I was climbing in a team of five. Daniel, Fredricke (Dan's Finnish friend) and I in one team and 2 Australian friends in the other. Around 100m from the top I was seconding and heard a worried scream ...”ROOOCK!”
I protected my head under a small overhang and heard it coming. A microwave size block had been dislodged and it was coming straight for me. It smashed into a couple of pieces and impacted against my knee. The pain was excruciating and I had blood rushing down my leg. I immediately went into shock, shaking and crying.
I was still hanging on the rope and had to get up to the belay. I managed to climb up another few metres to the belay. My Australian friends cut my pants open to see what the damage was. They told me not to look at the wound while they dressed it and gave me some pain killers. We had no reception at the time so to go up was the obvious option as we only had about 100m to the summit ridge. Over the next four hours we slowly made our way up the mountain towards the summit. Dan and Fredricke would climb and haul me up. My Australian friends would keep me warm and try to get hold of emergency services. It felt all very calm and safe once we established our system. Read here on hauling an injured climber and keeping safe in terrain that has a lot of loose rock- by Daniel Joll.
After three pitches we managed to get cell phone reception and call in a rescue. The helicopter arrived 15 minutes later, and at approximately 8.45pm I was scooped off the mountain by a long-line and flown straight to hospital.

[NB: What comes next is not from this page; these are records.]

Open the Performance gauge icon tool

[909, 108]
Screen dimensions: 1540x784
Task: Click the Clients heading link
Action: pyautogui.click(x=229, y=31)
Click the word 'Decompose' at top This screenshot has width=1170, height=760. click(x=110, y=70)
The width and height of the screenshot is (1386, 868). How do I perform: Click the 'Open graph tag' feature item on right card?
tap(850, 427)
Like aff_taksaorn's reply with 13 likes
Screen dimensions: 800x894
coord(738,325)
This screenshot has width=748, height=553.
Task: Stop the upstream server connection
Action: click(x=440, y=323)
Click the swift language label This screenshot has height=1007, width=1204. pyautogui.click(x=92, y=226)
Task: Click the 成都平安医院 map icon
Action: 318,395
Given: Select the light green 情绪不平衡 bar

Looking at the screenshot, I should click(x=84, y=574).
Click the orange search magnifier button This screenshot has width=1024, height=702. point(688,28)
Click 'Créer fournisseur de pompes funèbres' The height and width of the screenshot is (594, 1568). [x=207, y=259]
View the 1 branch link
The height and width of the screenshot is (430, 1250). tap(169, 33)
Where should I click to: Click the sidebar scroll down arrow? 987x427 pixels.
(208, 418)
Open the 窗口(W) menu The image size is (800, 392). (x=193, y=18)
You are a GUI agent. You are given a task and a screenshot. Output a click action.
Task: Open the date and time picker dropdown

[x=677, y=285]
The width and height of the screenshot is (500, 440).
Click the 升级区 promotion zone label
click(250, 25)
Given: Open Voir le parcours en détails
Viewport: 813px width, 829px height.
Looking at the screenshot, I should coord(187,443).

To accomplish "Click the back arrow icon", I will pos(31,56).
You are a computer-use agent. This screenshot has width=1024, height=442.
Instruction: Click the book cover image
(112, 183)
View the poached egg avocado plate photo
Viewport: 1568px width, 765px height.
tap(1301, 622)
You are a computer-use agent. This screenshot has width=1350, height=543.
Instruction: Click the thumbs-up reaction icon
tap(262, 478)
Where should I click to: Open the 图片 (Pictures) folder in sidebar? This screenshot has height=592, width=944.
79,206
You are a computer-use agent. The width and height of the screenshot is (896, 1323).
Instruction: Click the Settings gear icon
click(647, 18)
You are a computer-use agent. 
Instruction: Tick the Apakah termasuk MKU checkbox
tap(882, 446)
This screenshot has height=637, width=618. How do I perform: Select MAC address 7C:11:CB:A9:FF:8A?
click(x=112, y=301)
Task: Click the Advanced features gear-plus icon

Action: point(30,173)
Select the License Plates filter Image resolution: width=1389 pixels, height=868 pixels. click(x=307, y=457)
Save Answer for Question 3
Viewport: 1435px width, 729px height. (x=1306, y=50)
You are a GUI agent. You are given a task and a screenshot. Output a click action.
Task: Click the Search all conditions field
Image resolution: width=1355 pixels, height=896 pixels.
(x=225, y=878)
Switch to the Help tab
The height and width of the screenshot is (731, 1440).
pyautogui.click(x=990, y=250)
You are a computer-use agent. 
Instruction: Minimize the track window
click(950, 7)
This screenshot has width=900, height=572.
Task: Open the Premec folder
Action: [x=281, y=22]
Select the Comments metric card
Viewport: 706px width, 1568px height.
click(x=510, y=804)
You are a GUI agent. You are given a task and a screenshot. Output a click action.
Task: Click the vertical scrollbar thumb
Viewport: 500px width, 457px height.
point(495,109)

I was really lucky that the rock landed where it did. The rock only damaged my soft tissue and I narrowly escaped having my patella smashed or injury to any ligaments. The Italian doctors cleaned my wound and stitched my muscle back together in three layers with a total of 40 stitches. I hobbled around on crutches for the following three weeks and uncomfortably made my way back to New Zealand.
I was unable to climb a lot this year due to my injuries and illnesses. At times it was depressing and frustrating. I felt like everyone around me was climbing and progressing while I was going backwards. I had to pull myself out of these low periods by focusing on what I could do despite being injured. Acceptance was another thing I worked on.
I have also learnt to listen to my body more. I realise now that I can’t be climbing all year round at my full potential. I had to realise that it is normal to go through fluctuations in motivation and pysche especially when you are pushing yourself and learning all the time. I did not want to let my climbing partners down so I kept pushing myself to train and climb, whereas I should have listened to my instincts and taken a break and looked after myself better. I now know that for the future I will only go climb in the mountains if I’m feeling 100% mentally ready for it.
I have recently moved to Hobart, Tasmania and look forward to a fresh new start. My injuries have all healed now and my back pain from my kidney stones seems to be improving. My drive and psyche for alpine climbing is still not outrageously high as it has been but I believe it will return in the coming months. I look forward to the summer and the rock climbing here in Tasmania.